BEGIN Passage for review
DR. RODAN: You know the saying, birds of a feather flock together? Well, Kathy and I kind of stood out from the crowd. Our residency class was all guys—buttoned down, preppy ironed shirts and tan pants and Weejuns. Like a lot of female friendships, bonding happens over fashion. There with Kathy, in her white heels, just off the boat from Miami. And I was from Los Angeles, and known as “Rhinestone Rodan.”
NEWBEAUTY: Rhinestone Rodan! Why?
DR. RODAN: I’m attracted to shiny little glittery embellishments.
NEWBEAUTY: Did becoming business partners have to do with a sense of solidarity—being two women in a male-dominated field?
END Passage for review
BEGIN Study material
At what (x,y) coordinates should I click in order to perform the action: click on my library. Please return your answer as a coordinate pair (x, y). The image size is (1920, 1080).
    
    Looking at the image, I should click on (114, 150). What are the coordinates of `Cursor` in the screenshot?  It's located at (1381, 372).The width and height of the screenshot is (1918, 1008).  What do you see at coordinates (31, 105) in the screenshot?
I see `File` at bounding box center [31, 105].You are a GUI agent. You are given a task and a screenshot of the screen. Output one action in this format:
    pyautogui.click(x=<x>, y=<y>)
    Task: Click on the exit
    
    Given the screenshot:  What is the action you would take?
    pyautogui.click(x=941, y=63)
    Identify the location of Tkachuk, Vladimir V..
END Study material
■ **The problem**: Copy out the entire interview excerpt word for word. The data stands apart from the interview excerpt and is separate material.

■ **Answer box**:
DR. RODAN: You know the saying, birds of a feather flock together? Well, Kathy and I kind of stood out from the crowd. Our residency class was all guys—buttoned down, preppy ironed shirts and tan pants and Weejuns. Like a lot of female friendships, bonding happens over fashion. There with Kathy, in her white heels, just off the boat from Miami. And I was from Los Angeles, and known as “Rhinestone Rodan.”
NEWBEAUTY: Rhinestone Rodan! Why?
DR. RODAN: I’m attracted to shiny little glittery embellishments.
NEWBEAUTY: Did becoming business partners have to do with a sense of solidarity—being two women in a male-dominated field?